Any companies you know of out there?


----------



## speedr33per (Apr 19, 2007)

there are companies that do short term insurance from a day to a week or so mate


----------



## Ludders (Feb 6, 2004)

Have a word with Lisa at Richard Egger Insurance. This firm only insures cars that are raced. I am sure they will help you out.

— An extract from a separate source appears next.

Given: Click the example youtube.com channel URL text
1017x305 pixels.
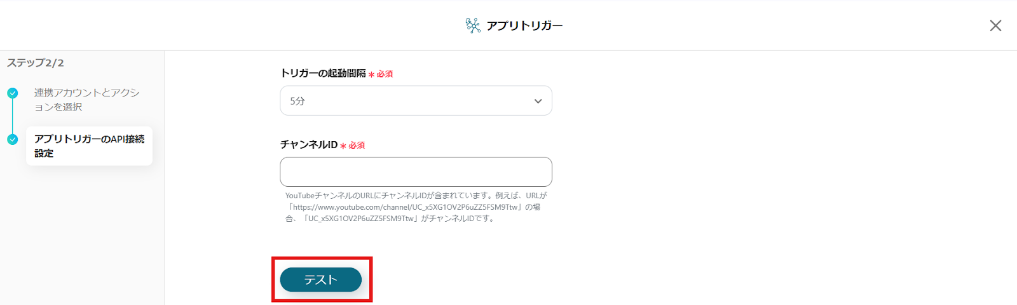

REIS - Motorsport insurance specialists tackday competition insurance - Track Day Insurance, Motorsport Insurance, Competition Insurance : Richard Egger



.


----------



## Mookistar (Feb 5, 2004)

speedr33per said:


> there are companies that do short term insurance from a day to a week or so mate


never on modified cars though. much to mookitros annoyance

mook


----------



## Snowfiend (Jul 11, 2006)

Try Competition Car Insurance and ask to speak to Jennifer Parry.

She's really polite/helpful and doesn't have the attitude problem that the b!tch at Richard Egger's does :chairshot

They do a road/rally/race policy which is essentially road insurance for a rally/track car between stages/events....upto a max of 5K per annum. 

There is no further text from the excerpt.